Okay, y'all, let me break it down for you.
First, it's not illegal to have a baby in a bar that has a distinct and seperate bar area. Obviously, Will isn't all up in his Graco sitting on the bar next to your tequila shots and packs of Camels. If there isn't a "No Minors" sign on the front door, your baby is in. Wouldn't it be nice if there was some "No Assholes" policy that had to be abided in the same manner?
Now, I understand that you're not enjoying your PBR if my kid is screaming his face off next to you. I'M not enjoying my wine if my kid is screaming his face off next to me, trust. We're going to hightail it out of that joint as soon as this happens. Or, one of us (and by one of us, I mean Tim) will be heading outside to calm the kid. Now if only you could do the same for your drunk-off-his-ass friend who won't stop screaming during his pool game or hitting on me when I go to the loo.

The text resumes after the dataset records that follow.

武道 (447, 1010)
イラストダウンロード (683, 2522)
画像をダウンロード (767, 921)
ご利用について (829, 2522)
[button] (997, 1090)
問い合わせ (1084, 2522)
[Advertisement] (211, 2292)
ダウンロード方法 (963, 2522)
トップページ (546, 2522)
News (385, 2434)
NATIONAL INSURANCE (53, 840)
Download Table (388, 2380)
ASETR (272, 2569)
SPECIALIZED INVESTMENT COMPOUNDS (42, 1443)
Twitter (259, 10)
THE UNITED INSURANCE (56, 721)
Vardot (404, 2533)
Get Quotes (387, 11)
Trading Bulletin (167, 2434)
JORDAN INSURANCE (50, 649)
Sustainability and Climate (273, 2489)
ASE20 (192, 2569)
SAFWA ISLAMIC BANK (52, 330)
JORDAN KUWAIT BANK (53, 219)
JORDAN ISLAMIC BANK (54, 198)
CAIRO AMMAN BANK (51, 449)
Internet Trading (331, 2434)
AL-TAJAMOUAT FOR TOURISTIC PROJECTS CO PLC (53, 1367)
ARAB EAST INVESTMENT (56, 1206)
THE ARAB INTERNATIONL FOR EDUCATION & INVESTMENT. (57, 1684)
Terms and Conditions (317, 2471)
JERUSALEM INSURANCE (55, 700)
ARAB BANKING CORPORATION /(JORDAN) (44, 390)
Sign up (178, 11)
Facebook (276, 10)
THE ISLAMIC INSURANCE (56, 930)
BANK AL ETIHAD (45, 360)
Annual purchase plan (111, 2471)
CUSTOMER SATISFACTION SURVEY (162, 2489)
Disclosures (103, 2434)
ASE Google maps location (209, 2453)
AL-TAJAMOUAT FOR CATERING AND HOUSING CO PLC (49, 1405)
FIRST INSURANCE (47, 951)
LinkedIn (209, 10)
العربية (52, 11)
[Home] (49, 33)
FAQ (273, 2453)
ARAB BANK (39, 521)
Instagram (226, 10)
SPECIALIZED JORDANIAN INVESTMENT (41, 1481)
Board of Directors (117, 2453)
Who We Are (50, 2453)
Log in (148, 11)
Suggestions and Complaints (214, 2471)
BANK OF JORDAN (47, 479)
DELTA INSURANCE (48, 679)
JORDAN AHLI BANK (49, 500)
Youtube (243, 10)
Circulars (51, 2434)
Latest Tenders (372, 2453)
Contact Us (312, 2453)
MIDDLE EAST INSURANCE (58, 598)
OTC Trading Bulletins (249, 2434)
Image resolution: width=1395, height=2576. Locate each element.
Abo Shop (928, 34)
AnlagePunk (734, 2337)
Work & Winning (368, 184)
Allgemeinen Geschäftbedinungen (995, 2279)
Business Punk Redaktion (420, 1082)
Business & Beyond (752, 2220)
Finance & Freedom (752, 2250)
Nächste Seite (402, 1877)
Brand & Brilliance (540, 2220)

And seriously, let ME worry about the decibel level and the appropriateness of my kid watching you make a fool out of yourself after your third car bomb. He's seen worse.
Also, consider the state of the parents of this city. If stopping into Naked City for a beer during our Saturday evening walk helps keep us normal, sane and not-constantly-baby-talking parents, isn't this actually doing Seattle a service? If not Seattle, then at least the folks that interact with us on an every day basis.
Finally, if my baby is at a table next to you, chillaxing quietly in his Manny's onesie, among the dull roar of voices, the punk jukebox, and the clink of pint glasses, think about this. My kid at 6 weeks is already cooler than you'll ever be. True story.